Completing the bureau illusion, Schiaparelli outfitted her drawer-pockets with a variety of drawer handles, employing plastic crystal doorknobs, black plastic rings, and hanging pull tabs. As she noted in her autobiography, Schiaparelli worked closely with talented jewelers, sculptors, and artisans who used “the most incredible things” to make her closures. “Not one [button] looked like what a button was supposed to look like,” she reflected. Crafted from plastic, wood or metal, they were shaped to resemble crawling insects, peanuts, chains, locks, clips, spent bullet casings, and lollipops. While Schiaparelli stayed close to her sources in this instance (drawers and doors), Dalí turned to mink-tufted pom-poms to act as drawer pulls in his Venus sculpture. These differing choices suggest that for all the productive spark of collaboration, these individual partners still pursued their own paths. Dalí’s drawer pulls seductively invited touch. Schiaparelli’s pull tabs, witty and slightly alarming on second glance, offered one of those invitations an observer knows not to follow up on. Of all the options, the hanging pull tab, so close to the nipple, seems to have been a little too racy for the retailer Bergdorf Goodman: the sketch of the model shows that a buyer crossed it out.

Did Schiaparelli tame Dalí’s work into a conservative suit that any woman could wear, as some critics have maintained? She clearly backed away from the overtly sexual. But one could also say that she had other motives, and that she intended to allow the wearer to keep hold of her secrets. As Gaston Bachelard observed in his 1954 book, The Poetics of Space, drawers and the locks and keys with which we secure them have resonances other than the sexual ones psychoanalysts have so “monotonously” attributed to them. Chests and drawers are hiding places, “hybrid objects” important to imaginative life that satisfy our need for privacy and mystery. Significantly, a drawer is a “space that is not open to just anybody.” No chest or drawer exists that cannot be ransacked, however, and so rather than attempt to “frighten” the trespasser with ornate latches and bolts, “it is preferable to mislead him,” mused Bachelard. In her bureau-drawer suit, only the wearer has privileged access to intimate space. Only the wearer knew which pockets were real and which were red herrings. Attentive to women’s imaginative lives, Schiaparelli offered imaginative work that did not tame the suit so much place the wearer in control.

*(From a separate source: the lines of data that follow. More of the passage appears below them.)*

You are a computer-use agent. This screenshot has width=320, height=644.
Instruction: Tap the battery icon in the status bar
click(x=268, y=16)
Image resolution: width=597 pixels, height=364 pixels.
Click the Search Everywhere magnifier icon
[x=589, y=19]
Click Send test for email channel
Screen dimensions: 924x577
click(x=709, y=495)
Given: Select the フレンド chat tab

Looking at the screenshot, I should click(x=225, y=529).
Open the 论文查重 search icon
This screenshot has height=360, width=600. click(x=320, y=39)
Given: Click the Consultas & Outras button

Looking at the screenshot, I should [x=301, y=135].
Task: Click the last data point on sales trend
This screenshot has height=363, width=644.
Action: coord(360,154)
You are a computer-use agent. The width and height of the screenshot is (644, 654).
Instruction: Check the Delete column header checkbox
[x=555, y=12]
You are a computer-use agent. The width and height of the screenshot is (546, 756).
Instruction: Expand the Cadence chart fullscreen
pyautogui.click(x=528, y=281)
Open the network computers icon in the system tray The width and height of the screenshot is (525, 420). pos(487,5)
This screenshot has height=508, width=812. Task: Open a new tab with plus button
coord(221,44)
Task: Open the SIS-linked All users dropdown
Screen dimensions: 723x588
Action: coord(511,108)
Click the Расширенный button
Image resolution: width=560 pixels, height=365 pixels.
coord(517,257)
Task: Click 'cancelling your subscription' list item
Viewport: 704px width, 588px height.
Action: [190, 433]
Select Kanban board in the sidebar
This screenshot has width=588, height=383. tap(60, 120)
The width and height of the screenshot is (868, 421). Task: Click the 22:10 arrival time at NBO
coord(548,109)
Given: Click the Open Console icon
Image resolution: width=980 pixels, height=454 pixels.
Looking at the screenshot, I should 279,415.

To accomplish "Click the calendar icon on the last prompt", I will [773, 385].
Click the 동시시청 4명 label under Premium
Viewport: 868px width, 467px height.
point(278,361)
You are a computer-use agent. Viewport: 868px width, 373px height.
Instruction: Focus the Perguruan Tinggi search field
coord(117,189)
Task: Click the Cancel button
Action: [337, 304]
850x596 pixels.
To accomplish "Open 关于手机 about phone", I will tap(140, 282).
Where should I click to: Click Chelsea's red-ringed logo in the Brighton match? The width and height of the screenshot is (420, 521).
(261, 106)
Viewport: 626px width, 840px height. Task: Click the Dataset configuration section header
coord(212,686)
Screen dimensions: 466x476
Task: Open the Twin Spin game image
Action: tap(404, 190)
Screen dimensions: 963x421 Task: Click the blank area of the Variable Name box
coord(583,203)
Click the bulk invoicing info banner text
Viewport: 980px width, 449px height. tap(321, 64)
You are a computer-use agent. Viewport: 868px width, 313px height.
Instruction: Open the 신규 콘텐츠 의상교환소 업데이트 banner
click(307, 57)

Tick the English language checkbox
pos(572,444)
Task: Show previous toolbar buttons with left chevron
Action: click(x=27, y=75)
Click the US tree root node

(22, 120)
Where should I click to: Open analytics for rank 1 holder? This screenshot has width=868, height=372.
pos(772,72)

At the time, the suit itself was something over which women hoped to gain some control. Much of the drama in women’s wear over the course of the twentieth century involved appropriating the forms and symbolic authority of menswear. Influenced by Schiaparelli (a “cunning carpenter of clothes,” as Janet Flanner observed in the New Yorker in 1932), sleeker suits in a wider range of materials steadily replaced dresses for chic urban living. These suits were still almost universally worn with skirts, which would seem to confirm their femininity, but they nevertheless looked modern and severe. It is not surprising that ambivalence over women’s encroachment into menswear, and their parallel quest for increasing power and status, occasionally played out on the surface of coats and suits tailored to fit women’s bodies. At the same time, pockets—and the manner in which they were manipulated at breast and hip—registered and animated those cross-gender tensions.